Processing within the EU/EEA: Umami analytics and all Hetzner hosting operate exclusively on servers within Germany or the EU. PayPal and Mollie process payment data exclusively within the EU and apply SCCs for any subprocessors outside the EU/EEA.

6. Web Analytics

6.1. Umami Analytics

We use Umami, an open-source, cookie-free analytics tool, hosted exclusively on our own servers in Germany. No data is transmitted to third-party servers and no cookies are set.

The following data is collected on each page visit:

A truncated IP address (first two octets only, e.g., 192.168.x.x); the full IP address is never written to disk
The URL of the page accessed
The referrer URL
Subsequent pages visited on our site
Time spent on each page
Page view counts

Because the IP address is truncated before storage and cannot in isolation be attributed to a specific individual, we treat this data as pseudonymous.

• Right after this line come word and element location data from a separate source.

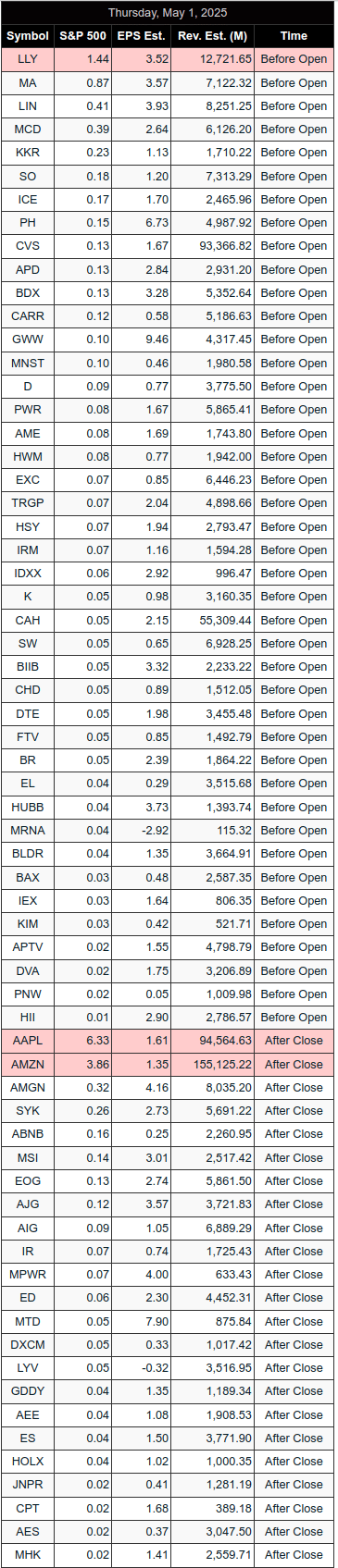The height and width of the screenshot is (1568, 338).
Task: Select the AMGN ticker symbol
Action: coord(28,1088)
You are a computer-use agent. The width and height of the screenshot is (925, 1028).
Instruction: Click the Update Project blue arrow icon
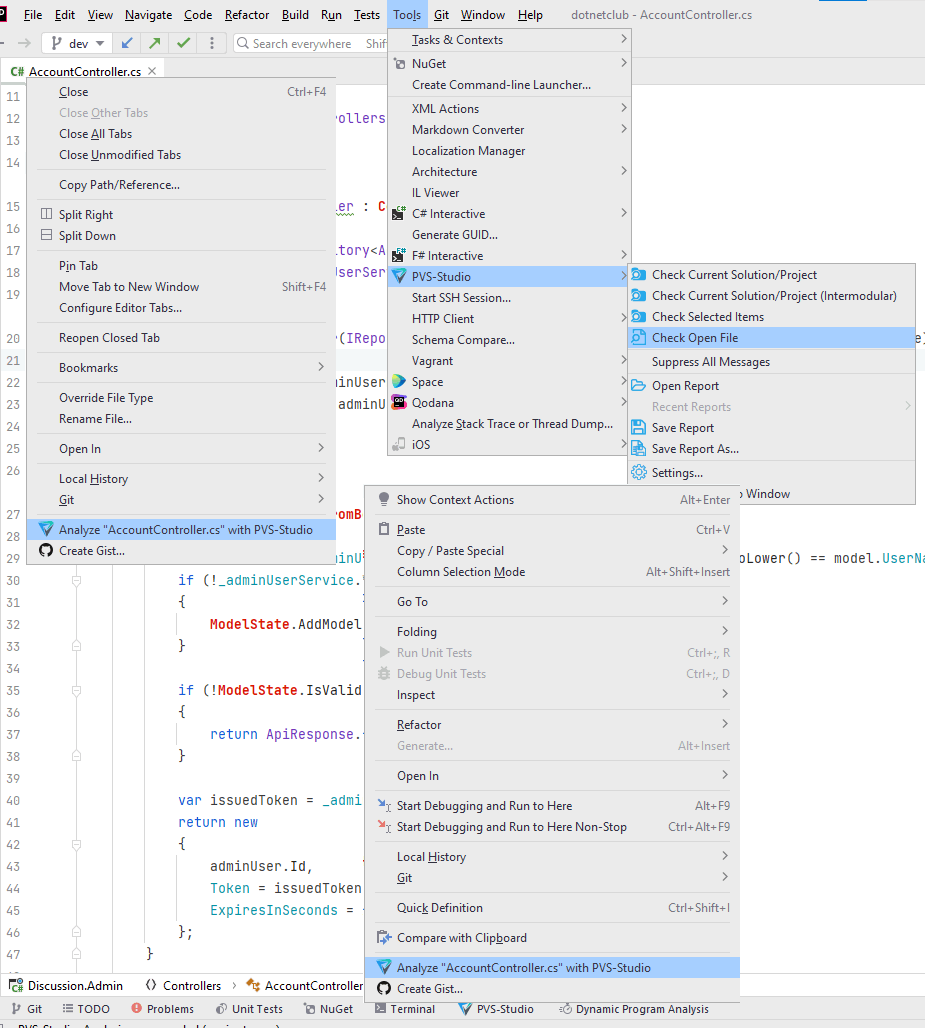127,44
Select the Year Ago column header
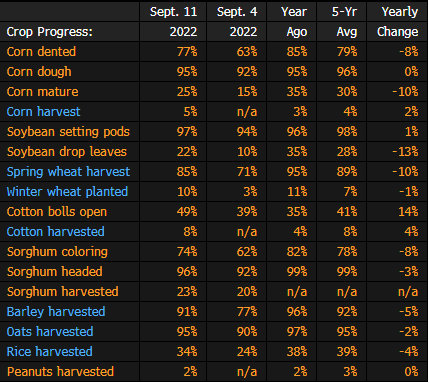This screenshot has height=383, width=429. 294,22
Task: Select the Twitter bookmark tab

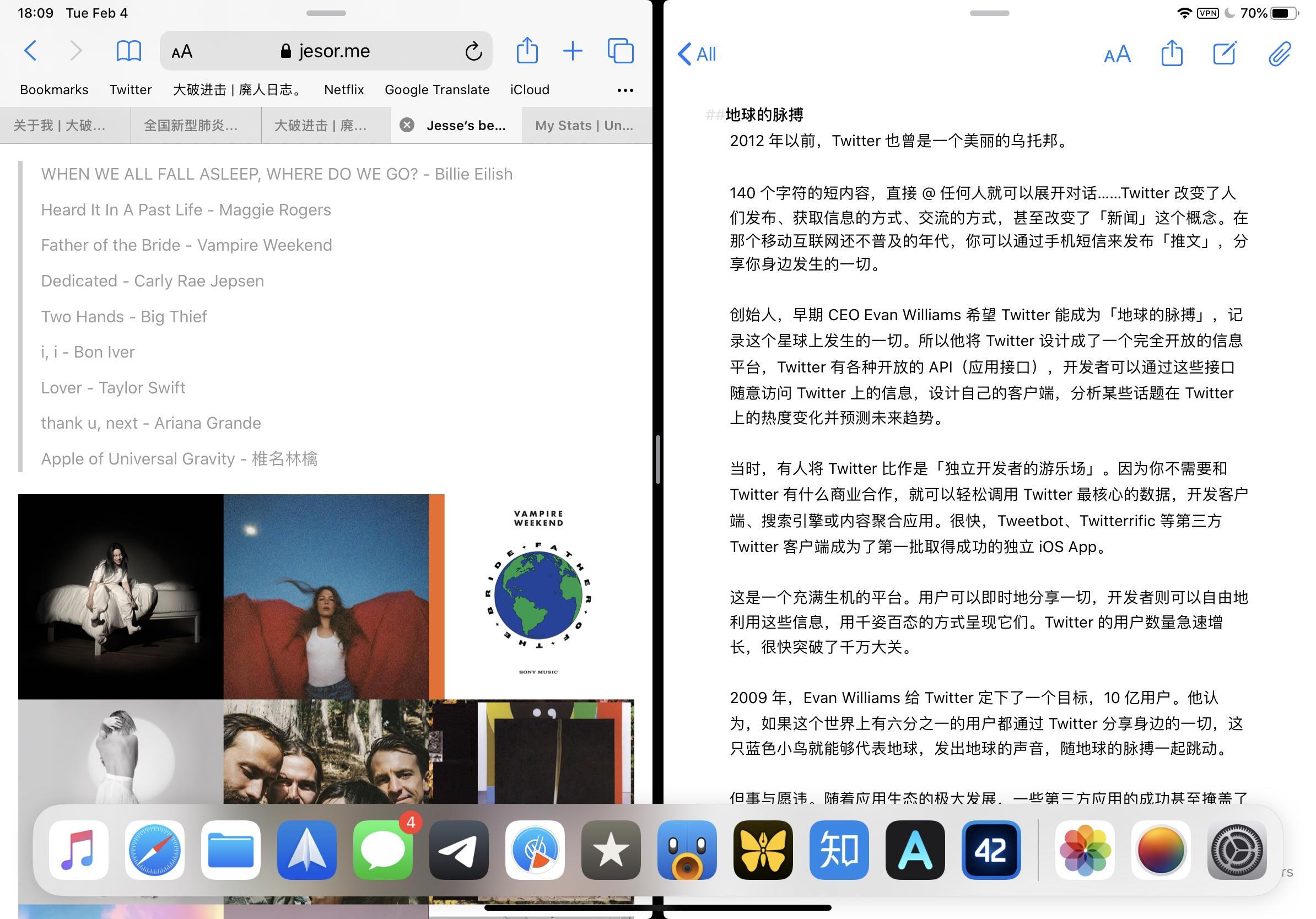Action: point(131,89)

The legal basis is our legitimate interest (Art. 6(1)(f) GDPR) in understanding aggregate site usage and improving our services, subject to the balancing test described in Section 4.11.. Analytics data is retained for 12 months and then automatically deleted.

You have the right to object to this processing at any time under Art. 21 GDPR by contacting our Data Protection Officer (Section 2.3.), after which we will cease collecting analytics data attributable to your browsing session.

7. Language and Policy Updates

7.1. Governing Language

This Privacy Policy is maintained in German. In the event of any discrepancy between language versions, the German version prevails.

7.2. Policy Updates

We may update this policy periodically. The date of the current version is stated at the top of this document. We will notify you of any material changes by prominent notice on our website prior to the change taking effect.